Autoridades políticas do Brasil, Bolívia, Venezuela e outros países latinos foram ao Paraguai acompanhar o processo de perto e tentar mediar diretamente com o poder público uma forma de o processo ser acelerado, afinal, os dias de greve de fome passavam rápido e a saúde dos presos políticos ficou consideravelmente debilitada. Até nos Estados Unidos um grupo de estudantes enviou apoio.

Apesar da gravidade de tudo que representa o Massacre de Curuguaty, até então a luta do povo paraguaio por justiça, liberdade e terra não tinha ganhado tamanha notoriedade. A coragem de Alberto e Nestor Castro, Arnaldo Quintana, Felipe Benitez e Rubén Villalba deu outra proporção à luta camponesa no Paraguai. Dispostos a morrer para libertar seu povo, eles fizeram o mundo voltar os olhos ao país durante um certo período.

A notícia de que poderiam cumprir a prisão em regime domiciliar chegou no sábado por volta das 22h. Foi incrivelmente comemorada por todos os familiares e militantes que no momento estavam mobilizados em frente ao Hospital Militar. Muitos usavam correntes simbólicas que foram imediatamente jogadas para cima. Abraços, música, sorrisos, uma alegria contagiante tomou conta de Assunção, que permaneceu o domingo inteiro comemorando o grande passo dado pela luta camponesa por um país soberano e, consequentemente, uma América Latina mais forte e unida.

Na segunda-feira (14) os cinco camponeses abandonaram o presídio de Tacumbú rumo às suas casas em Curugaty. Acompanhados dos familiares e de amigos próximos, a despedida do cárcere foi, de certa foma, também muito emocionante. Presos há 1 ano e dez meses, os detentos comuns do presídio já sabiam do que se tratava aquelas cinco pessoas e passaram a admirar a luta.

Mas o Poder Público paraguaio não se cansa de cometer injustiças. Chegando em Curuguaty, um dos líderes da resistência camponesa, Rubén Villalba recebe a notícia de que não poderá cumprir sua pena em regime domiciliar. Um grupo de policiais vai ao encontro e o leva novamente para o presídio em Assunção.

A Justiça acusa Rubén Villalba de ser o responsável por uma ocupação de terra na comunidade de Pindu, no município de Yasy Kañy, o mesmo departamento de Curuguaty, Canindeyu. Essa ocorrência se passou em 2008 e desde então não havia denúncias ou apuração do caso. No momento que Rubén conquista o direito de voltar para perto da família, de estar próximo da esposa Raquel e do pequeno Derlis – seu filho de apenas 3 anos– então ele é novamente podado e volta a ser preso.

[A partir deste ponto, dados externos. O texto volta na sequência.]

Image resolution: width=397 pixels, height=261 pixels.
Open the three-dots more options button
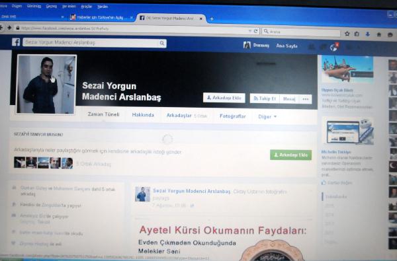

Rubén é nitidamente vítima de uma perseguição política. De um Estado corrupto disposto a violar leis e direitos humanos para manter os privilégios de uma pequena elite detentora da terra e dos meios de produção. A injustiça prevaleceu desta vez, mas o Estado paraguaio já viu que os camponeses de Curuguaty não estão sozinhos e jamais estarão. A América Latina está unida por esta causa, a luta vale a pena e seguiremos buscando justiça, liberdade plena e terra para os camponeses que nela produzem. Ruben Villalba agora está novamente em Tacumbú. Aqui de fora seguiremos mobilizados até que justiça seja feita. “No estamos todos, falta Rubén”, grita a população paraguaia enquanto você está lendo este texto.